# START OF Input data

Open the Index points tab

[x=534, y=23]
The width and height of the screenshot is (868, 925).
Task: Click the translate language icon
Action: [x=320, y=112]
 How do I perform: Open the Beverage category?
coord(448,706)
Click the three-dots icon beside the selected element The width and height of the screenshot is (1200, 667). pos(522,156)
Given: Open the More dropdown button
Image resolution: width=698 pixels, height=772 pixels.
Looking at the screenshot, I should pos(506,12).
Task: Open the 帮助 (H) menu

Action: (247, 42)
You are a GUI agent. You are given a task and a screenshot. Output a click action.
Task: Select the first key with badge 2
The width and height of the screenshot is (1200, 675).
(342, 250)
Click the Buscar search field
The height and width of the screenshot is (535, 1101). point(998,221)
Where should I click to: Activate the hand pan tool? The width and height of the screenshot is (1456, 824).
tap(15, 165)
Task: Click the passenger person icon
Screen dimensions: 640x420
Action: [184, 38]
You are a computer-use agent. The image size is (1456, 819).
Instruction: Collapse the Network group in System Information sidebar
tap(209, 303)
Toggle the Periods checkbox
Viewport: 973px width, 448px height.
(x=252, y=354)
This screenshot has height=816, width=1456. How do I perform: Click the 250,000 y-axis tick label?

# END OF Input data

The request =
Rewrite all of the rows above, substituting "Expand" for every occurrence of "Open" and leaving everything else unchanged.

Task answer =
Expand the Index points tab

[x=534, y=23]
The width and height of the screenshot is (868, 925).
Task: Click the translate language icon
Action: [x=320, y=112]
 How do I perform: Expand the Beverage category?
coord(448,706)
Click the three-dots icon beside the selected element The width and height of the screenshot is (1200, 667). pos(522,156)
Given: Expand the More dropdown button
Image resolution: width=698 pixels, height=772 pixels.
Looking at the screenshot, I should pos(506,12).
Task: Expand the 帮助 (H) menu

Action: (247, 42)
You are a GUI agent. You are given a task and a screenshot. Output a click action.
Task: Select the first key with badge 2
The width and height of the screenshot is (1200, 675).
(342, 250)
Click the Buscar search field
The height and width of the screenshot is (535, 1101). point(998,221)
Where should I click to: Activate the hand pan tool? The width and height of the screenshot is (1456, 824).
tap(15, 165)
Task: Click the passenger person icon
Screen dimensions: 640x420
Action: [184, 38]
You are a computer-use agent. The image size is (1456, 819).
Instruction: Collapse the Network group in System Information sidebar
tap(209, 303)
Toggle the Periods checkbox
Viewport: 973px width, 448px height.
(x=252, y=354)
This screenshot has height=816, width=1456. How do I perform: Click the 250,000 y-axis tick label?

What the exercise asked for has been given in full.